Reproduce the material below line for line, changing nothing.

━━━ Data for this exercise ━━━

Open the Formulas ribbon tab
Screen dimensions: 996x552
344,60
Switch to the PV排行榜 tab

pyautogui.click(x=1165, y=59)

━━━

▶ Response:
Open the Formulas ribbon tab
Screen dimensions: 996x552
344,60
Switch to the PV排行榜 tab

pyautogui.click(x=1165, y=59)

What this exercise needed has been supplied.